Early education and childcare up to the age of 16
Childcare up to age 16 early education and childminders
The national care standards for childcare cover services for children and young people up to the age of 16 years which are to be regulated under the Regulation of Care (Scotland) Act 2001 (‘the Act’). They apply equally to services operating in the public, private and voluntary sectors, and in domestic or non-domestic premises which provide services for over two hours a day and for six days or more each year. The range of services covered include:
- nursery classes;
- after school clubs; and
The national care standards
Scottish Ministers set up the National Care Standards Committee (NCSC) to develop national standards. The NCSC carried out this work with the help of a number of working groups. These groups included people who use services, their families and carers, along with staff, professional associations, regulators from health and social care, local authorities, health boards and independent providers. Many others were also involved in the consultation process.

• **TASKS FOR THIS EXERCISE**
- a) Please list the sectors in which, according to the childcare standards text, the services that the national care standards apply to may operate.
- b) Translate this sentence from the childcare standards text into Spanish: "The NCSC carried out this work with the help of a number of working groups."

Screenshot and document pointing data
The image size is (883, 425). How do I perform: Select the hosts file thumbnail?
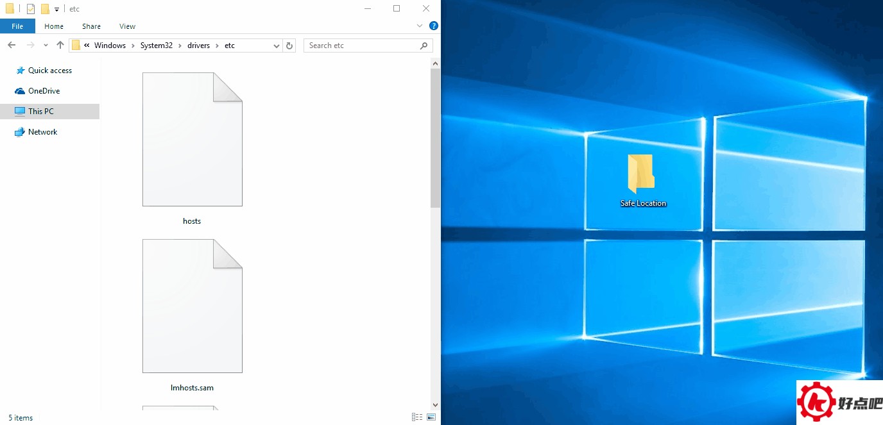pyautogui.click(x=192, y=140)
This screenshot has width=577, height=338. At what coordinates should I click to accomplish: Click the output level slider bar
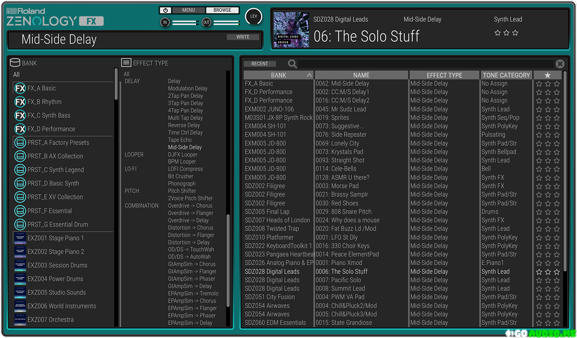(x=226, y=23)
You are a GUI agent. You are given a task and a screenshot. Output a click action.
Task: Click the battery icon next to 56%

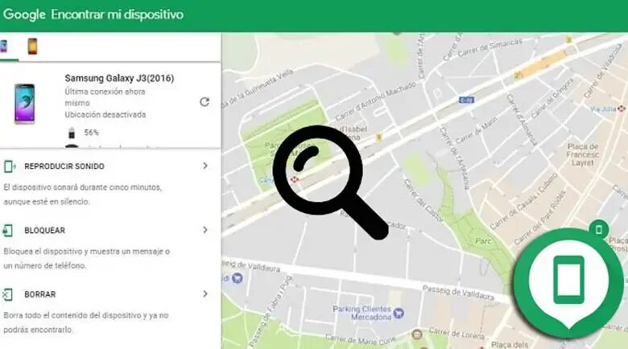72,132
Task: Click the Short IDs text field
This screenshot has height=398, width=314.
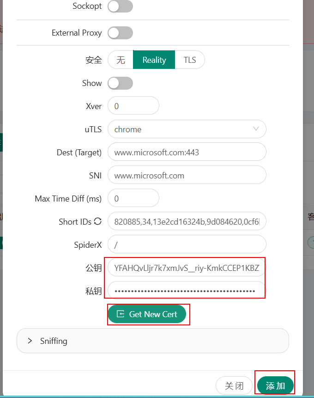Action: point(187,222)
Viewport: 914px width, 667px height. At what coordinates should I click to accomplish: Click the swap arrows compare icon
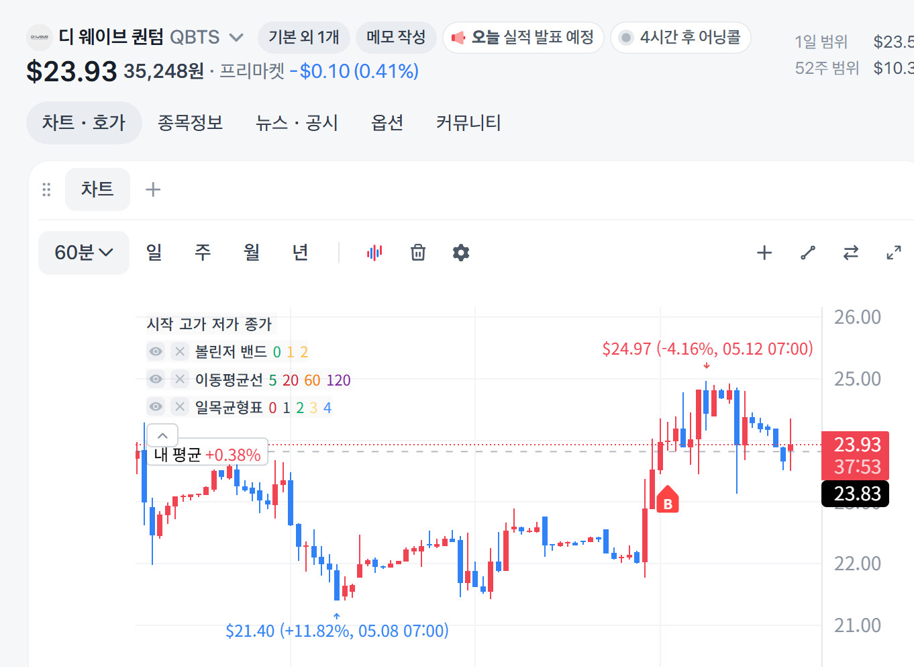tap(851, 253)
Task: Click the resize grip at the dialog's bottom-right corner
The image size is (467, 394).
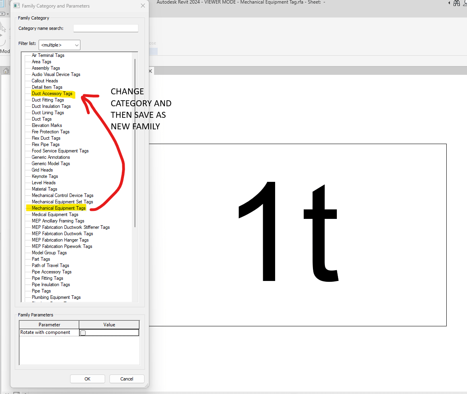Action: point(147,386)
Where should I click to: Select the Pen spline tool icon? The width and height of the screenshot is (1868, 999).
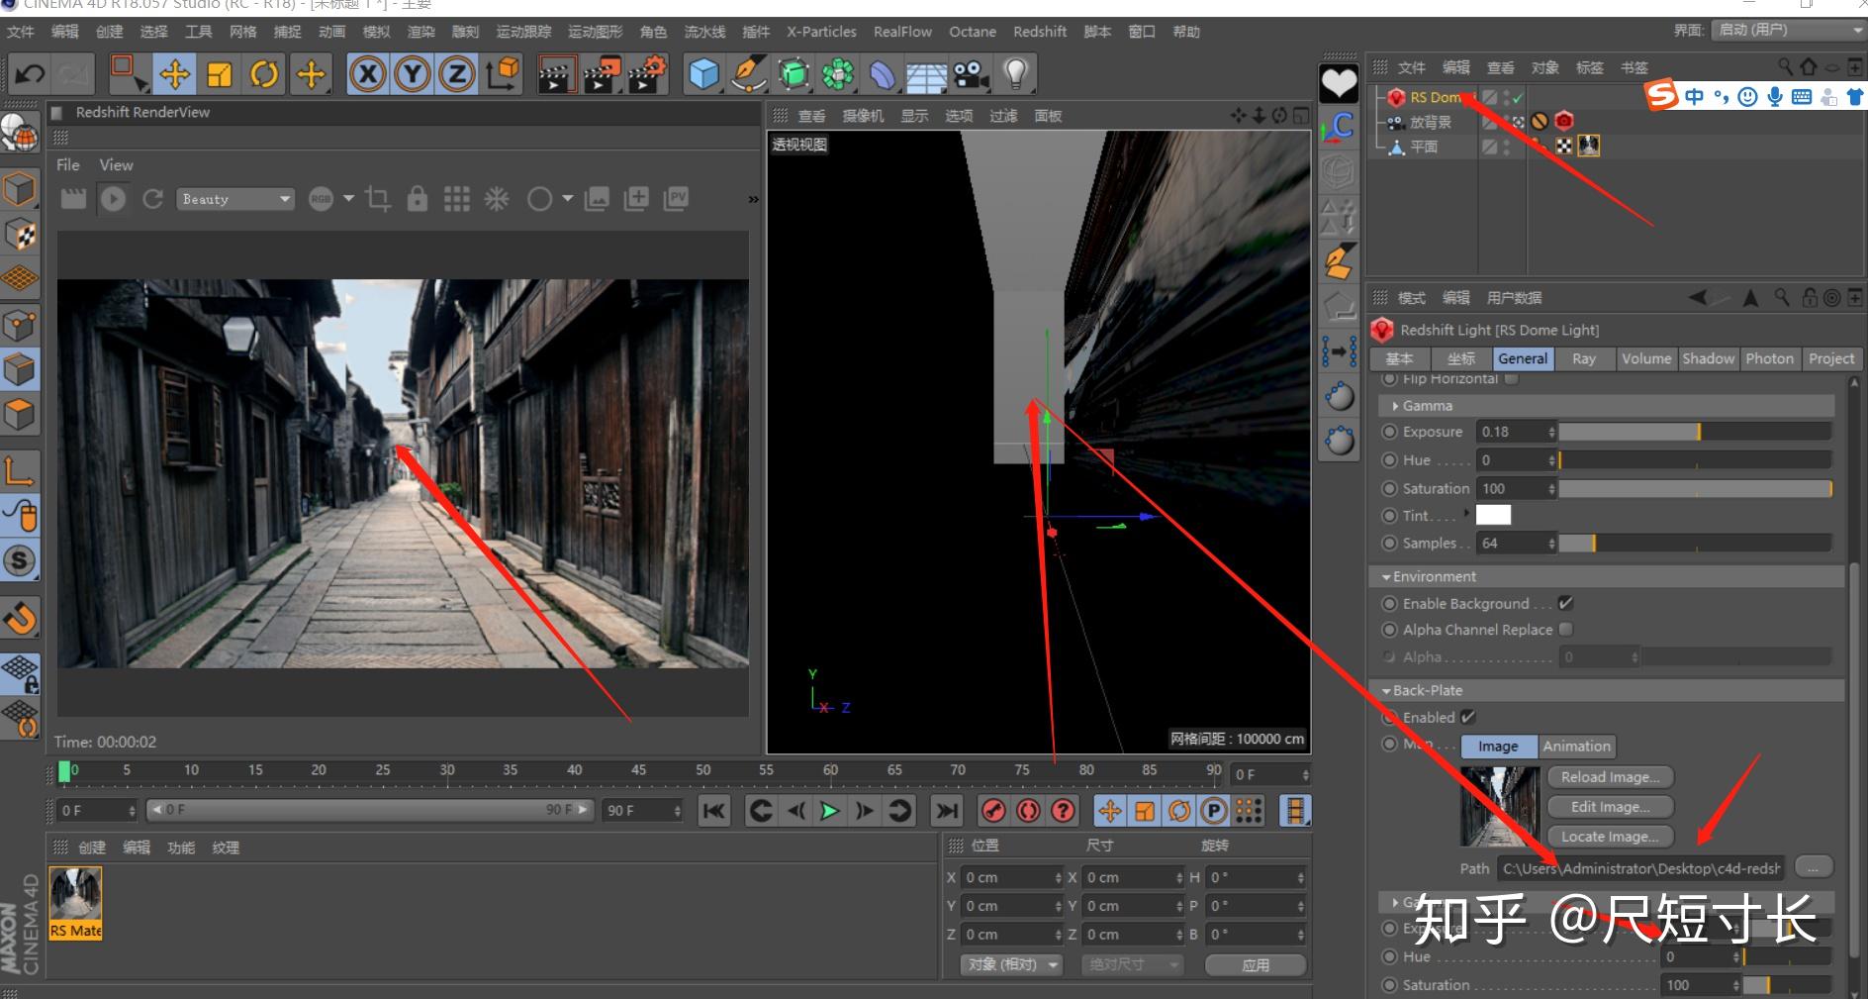pyautogui.click(x=749, y=73)
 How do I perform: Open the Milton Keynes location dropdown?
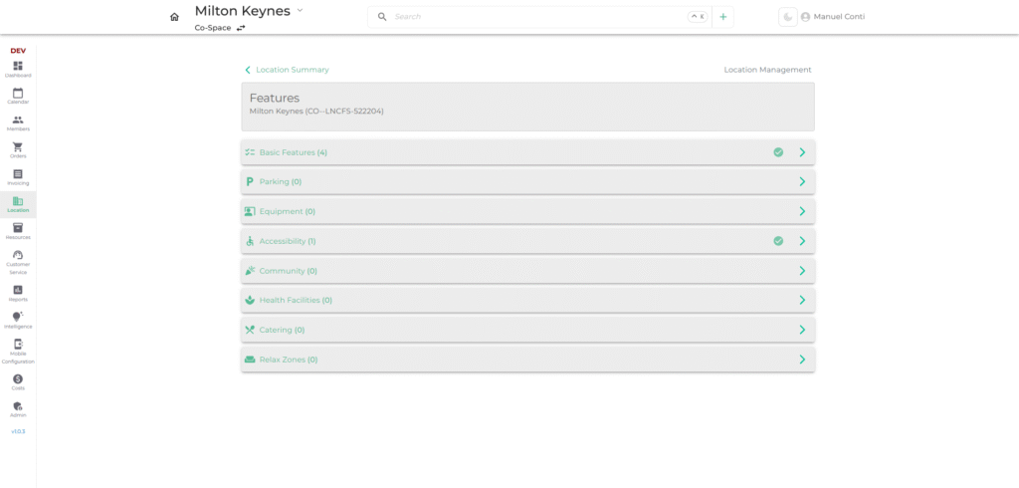click(x=300, y=10)
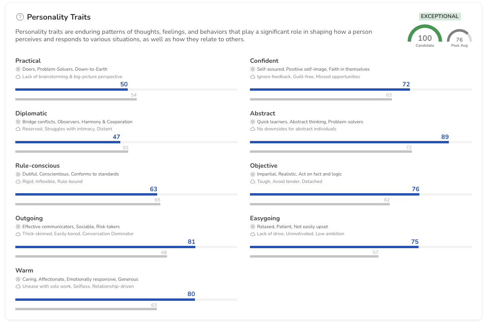The height and width of the screenshot is (322, 485).
Task: Click the blue Confident score value 72
Action: click(406, 84)
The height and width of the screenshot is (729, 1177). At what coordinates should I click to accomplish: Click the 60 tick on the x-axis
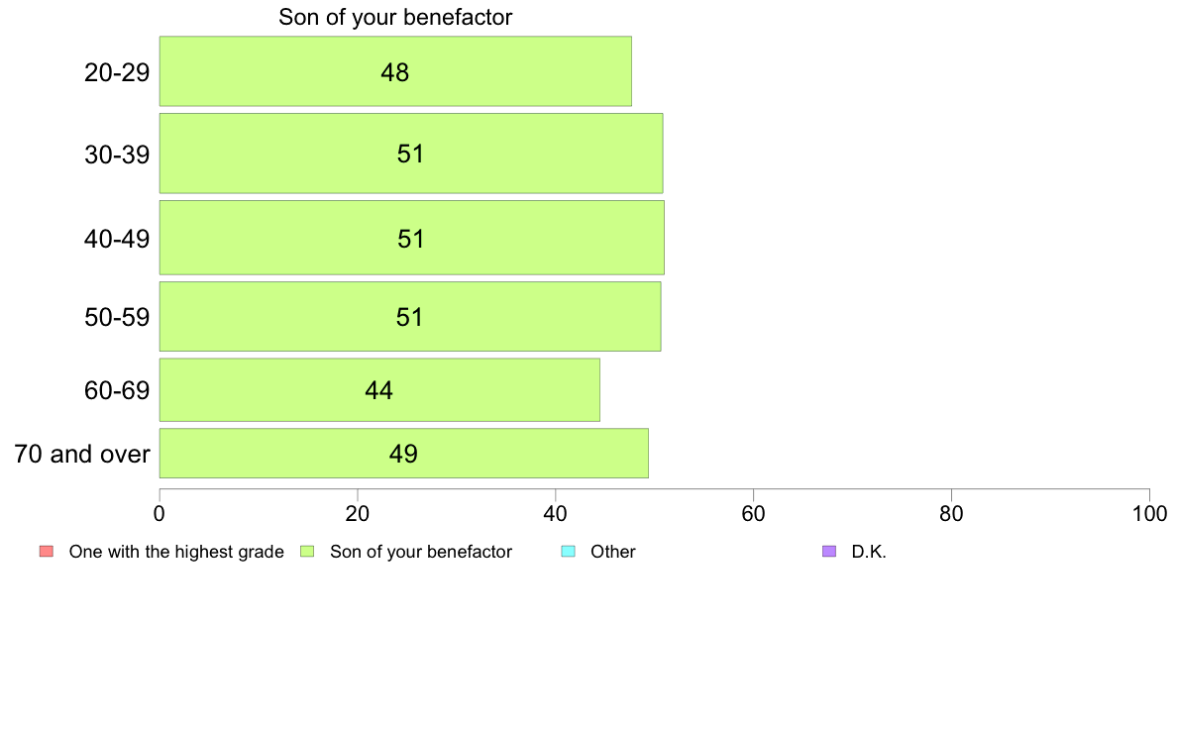click(x=754, y=513)
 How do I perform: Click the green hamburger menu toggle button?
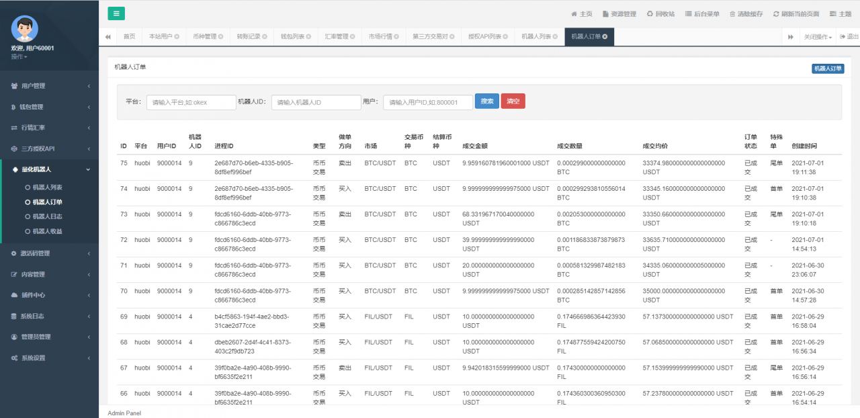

• **IN RESPONSE**
- a)
- Public
- Private
- Voluntary

- b) El NCSC llevó a cabo este trabajo con la ayuda de varios grupos de trabajo.